The Bayesian paradigm provides a coherent platform to frame the beliefs and the preferences of decision makers (DMs). Once a DM has specified these in the form of a probability distribution and a utility function, then under the subjective expected utility paradigm she would act rationally by choosing a decision that maximizes her expected utility, i.e. the expectation of the utility function with respect to the probability distribution elicited from her. Although other paradigms expressing different canons of rationality exist(e.g. Giang and Shenoy, 2005; Hong and Choi, 2000; Smets, 2002), applied decision making problems have been most commonly addressed within this Bayesian framework (Gómez, 2004; Heckerman, Mamdani and Wellman, 1995).
One of the reasons behind the widespread use of Bayesian methods is the existence of formally justifiably methods that can be used to decompose utility functions and probability distributions into several others, each of which have a smaller dimension than those of a naive representation of the problem. This decomposition offers both computational advantages and more focused decision-making, since the DM only needs to elicit beliefs on small dimensional subsets of variables. This in turn has led to larger and larger problems being successfully and accurately modelled within this Bayesian framework.

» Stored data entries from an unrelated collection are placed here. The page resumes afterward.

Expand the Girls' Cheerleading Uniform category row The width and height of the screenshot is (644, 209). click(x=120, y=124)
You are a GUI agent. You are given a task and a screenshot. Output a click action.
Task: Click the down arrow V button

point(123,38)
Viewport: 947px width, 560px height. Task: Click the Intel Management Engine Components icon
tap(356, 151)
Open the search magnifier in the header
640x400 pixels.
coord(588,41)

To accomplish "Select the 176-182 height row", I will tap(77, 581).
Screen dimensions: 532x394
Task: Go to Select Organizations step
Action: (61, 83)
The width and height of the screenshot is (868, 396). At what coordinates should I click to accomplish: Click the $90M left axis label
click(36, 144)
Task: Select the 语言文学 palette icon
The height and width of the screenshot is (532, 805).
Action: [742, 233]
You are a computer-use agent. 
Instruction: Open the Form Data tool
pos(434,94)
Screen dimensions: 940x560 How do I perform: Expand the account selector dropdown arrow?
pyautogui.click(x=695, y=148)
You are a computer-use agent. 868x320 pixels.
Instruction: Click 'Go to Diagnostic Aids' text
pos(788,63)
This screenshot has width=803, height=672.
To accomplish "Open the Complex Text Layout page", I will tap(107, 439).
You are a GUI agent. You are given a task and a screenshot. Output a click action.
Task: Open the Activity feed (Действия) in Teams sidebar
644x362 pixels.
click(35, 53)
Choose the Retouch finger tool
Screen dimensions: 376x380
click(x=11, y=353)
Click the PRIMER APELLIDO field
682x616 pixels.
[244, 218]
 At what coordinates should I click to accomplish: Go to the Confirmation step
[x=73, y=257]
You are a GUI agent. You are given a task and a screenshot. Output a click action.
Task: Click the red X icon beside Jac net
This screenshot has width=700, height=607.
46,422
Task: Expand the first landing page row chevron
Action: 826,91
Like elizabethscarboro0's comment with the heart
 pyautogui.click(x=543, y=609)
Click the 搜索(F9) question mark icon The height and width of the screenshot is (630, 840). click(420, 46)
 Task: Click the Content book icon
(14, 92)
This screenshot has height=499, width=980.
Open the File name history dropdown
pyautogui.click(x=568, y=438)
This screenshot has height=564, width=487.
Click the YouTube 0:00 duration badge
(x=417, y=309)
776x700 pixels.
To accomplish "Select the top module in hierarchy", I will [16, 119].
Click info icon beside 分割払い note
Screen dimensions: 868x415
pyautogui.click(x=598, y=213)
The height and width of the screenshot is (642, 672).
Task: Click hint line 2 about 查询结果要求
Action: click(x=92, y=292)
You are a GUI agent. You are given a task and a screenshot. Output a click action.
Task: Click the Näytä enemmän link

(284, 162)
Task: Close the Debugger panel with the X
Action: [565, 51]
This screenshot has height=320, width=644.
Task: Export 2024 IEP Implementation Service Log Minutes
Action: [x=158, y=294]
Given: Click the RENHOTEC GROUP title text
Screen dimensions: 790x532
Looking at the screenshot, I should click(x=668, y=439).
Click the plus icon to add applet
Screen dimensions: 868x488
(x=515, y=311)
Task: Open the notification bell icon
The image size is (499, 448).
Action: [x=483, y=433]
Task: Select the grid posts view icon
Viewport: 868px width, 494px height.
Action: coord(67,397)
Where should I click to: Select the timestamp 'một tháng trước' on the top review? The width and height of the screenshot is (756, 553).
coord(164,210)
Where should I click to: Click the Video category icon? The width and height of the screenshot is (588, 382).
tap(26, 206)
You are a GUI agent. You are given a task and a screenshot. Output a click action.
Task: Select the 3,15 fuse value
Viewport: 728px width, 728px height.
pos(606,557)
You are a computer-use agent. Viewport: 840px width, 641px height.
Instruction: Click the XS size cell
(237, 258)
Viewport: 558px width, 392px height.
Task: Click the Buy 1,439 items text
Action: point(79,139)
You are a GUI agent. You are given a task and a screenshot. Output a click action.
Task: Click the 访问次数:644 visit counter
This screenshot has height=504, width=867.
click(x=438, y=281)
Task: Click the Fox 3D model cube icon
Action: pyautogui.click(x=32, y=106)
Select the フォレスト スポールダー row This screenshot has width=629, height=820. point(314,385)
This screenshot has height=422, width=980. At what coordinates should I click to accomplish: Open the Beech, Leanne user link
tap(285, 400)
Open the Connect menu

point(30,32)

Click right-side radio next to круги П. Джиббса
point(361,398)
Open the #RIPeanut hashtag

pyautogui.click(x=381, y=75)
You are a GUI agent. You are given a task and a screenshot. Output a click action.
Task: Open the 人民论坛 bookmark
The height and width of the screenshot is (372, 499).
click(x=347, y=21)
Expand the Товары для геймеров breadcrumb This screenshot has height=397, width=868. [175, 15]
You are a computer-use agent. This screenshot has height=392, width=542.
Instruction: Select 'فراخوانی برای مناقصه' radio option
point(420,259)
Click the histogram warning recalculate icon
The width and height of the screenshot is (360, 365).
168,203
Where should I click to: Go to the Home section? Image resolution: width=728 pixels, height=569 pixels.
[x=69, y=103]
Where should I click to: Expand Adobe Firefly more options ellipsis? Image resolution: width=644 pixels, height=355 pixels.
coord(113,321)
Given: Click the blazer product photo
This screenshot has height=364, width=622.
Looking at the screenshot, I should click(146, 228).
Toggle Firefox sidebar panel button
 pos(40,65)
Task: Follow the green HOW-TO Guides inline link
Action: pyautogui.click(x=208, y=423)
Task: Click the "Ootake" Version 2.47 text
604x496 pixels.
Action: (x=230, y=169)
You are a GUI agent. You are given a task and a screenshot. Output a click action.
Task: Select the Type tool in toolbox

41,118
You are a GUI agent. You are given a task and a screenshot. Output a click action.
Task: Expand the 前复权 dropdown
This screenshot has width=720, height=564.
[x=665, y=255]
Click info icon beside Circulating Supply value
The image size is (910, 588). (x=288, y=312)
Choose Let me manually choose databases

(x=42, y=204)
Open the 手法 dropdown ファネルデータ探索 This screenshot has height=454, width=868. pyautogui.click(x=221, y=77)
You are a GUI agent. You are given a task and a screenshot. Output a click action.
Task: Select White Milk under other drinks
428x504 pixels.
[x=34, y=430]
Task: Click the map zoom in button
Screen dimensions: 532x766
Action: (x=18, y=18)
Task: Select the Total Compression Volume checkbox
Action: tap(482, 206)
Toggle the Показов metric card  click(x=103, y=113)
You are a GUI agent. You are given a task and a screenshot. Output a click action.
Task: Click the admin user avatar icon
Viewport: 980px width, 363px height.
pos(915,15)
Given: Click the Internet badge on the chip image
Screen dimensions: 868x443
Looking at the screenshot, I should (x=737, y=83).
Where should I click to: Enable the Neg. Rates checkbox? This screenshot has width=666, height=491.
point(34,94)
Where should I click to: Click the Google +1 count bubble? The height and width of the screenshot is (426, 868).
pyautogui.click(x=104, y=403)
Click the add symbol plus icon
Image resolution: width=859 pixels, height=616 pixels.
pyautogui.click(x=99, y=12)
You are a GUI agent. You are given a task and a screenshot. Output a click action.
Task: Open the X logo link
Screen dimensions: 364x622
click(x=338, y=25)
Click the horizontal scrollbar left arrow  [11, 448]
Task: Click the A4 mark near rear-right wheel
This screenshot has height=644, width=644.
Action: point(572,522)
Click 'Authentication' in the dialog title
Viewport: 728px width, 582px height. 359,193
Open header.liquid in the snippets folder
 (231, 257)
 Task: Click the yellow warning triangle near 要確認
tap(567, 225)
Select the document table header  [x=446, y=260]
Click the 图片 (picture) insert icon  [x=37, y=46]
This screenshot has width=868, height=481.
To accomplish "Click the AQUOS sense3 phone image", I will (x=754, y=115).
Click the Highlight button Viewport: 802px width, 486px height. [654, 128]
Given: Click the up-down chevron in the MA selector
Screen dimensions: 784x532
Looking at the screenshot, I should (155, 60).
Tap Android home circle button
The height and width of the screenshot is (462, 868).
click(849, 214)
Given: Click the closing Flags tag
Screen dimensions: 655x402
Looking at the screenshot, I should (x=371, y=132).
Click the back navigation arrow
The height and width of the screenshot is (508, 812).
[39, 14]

The decomposition of the probabilistic part of the world is usually achieved via the notion of conditional independence (Dawid, 1979)
. It was long ago recognized that graphical representations of the relationships between random variables directly express a collection of conditional independences. These independences enabled large dimensional joint probabilities to be formally written as products of local distributions of smaller dimension, needing many fewer probability specifications than a direct, full specification. Many formal statistical graphical models were subsequently defined, most notably Bayesian networks (BNs)(Pearl, 1988; Smith, 2010), that exploited these conditional independences to represent the qualitative structure of a multivariate random vector through a directed graph.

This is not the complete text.